Exercise aim
Duplicate the stretch of items from the start through the line containing "click(350, 419)", keeping both ends.

Source material
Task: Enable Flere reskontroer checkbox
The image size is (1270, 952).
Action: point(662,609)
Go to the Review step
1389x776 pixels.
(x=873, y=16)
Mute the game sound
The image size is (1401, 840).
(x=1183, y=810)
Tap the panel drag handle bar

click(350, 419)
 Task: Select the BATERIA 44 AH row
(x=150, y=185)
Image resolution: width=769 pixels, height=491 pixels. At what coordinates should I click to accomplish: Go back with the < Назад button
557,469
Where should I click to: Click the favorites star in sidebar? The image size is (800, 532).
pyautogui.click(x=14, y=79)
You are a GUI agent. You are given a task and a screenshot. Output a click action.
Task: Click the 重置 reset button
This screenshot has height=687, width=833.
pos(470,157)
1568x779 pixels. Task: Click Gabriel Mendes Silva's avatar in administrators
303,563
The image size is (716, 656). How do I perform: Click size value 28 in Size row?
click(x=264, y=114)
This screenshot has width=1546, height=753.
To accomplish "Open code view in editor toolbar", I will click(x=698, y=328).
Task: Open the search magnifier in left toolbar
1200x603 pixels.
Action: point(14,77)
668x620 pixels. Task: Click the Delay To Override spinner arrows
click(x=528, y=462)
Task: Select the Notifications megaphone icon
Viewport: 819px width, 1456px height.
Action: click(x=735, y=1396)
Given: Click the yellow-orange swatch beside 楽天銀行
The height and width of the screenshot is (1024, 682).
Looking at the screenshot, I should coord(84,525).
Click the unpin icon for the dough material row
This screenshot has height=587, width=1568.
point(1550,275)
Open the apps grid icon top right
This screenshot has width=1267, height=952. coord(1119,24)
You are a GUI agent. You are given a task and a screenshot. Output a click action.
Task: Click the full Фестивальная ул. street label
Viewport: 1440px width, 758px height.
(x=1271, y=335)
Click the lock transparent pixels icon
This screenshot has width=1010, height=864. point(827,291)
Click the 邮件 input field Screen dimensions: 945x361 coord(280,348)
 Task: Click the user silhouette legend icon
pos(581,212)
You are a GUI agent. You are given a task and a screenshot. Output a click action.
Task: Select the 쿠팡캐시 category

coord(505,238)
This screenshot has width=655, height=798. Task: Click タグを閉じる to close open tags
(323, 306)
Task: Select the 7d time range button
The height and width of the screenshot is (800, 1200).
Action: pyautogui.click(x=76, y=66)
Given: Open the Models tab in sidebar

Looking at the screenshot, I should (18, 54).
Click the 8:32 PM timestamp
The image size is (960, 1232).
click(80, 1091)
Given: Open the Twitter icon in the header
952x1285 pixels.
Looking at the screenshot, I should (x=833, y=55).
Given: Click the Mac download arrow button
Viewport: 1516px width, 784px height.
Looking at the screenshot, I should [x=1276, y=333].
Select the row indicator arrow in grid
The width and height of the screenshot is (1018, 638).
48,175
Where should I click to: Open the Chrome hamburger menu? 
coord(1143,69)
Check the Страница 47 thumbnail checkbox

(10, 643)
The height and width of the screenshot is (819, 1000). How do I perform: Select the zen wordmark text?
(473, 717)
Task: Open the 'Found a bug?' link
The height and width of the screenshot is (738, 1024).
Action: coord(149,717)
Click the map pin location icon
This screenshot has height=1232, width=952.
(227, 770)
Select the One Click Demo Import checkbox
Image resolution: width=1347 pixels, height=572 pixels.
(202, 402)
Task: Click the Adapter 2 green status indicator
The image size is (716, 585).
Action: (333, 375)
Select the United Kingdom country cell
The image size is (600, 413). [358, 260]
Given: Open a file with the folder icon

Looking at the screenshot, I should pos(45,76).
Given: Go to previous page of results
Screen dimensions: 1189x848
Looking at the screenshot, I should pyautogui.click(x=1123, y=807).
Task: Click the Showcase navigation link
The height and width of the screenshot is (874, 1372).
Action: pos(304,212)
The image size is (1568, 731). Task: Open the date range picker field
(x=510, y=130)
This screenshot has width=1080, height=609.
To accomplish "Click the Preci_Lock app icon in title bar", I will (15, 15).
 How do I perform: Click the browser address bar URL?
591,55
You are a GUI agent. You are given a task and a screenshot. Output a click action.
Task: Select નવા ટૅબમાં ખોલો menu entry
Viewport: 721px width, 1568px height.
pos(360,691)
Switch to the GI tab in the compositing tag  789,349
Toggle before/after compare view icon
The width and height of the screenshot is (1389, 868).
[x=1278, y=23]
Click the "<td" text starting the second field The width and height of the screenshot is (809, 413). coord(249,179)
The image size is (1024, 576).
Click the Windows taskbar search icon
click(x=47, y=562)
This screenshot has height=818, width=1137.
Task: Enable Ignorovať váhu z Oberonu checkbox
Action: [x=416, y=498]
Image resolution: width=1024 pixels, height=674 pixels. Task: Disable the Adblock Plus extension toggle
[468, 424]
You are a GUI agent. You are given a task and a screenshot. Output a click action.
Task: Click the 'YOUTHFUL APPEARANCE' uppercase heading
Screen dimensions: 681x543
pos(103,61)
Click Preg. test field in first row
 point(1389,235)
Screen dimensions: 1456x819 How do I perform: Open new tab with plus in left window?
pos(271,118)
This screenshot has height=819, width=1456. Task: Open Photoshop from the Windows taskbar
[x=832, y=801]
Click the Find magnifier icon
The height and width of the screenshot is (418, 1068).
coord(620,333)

Response for this exercise
Task: Enable Flere reskontroer checkbox
The image size is (1270, 952).
Action: point(662,609)
Go to the Review step
1389x776 pixels.
(x=873, y=16)
Mute the game sound
The image size is (1401, 840).
(x=1183, y=810)
Tap the panel drag handle bar

click(350, 419)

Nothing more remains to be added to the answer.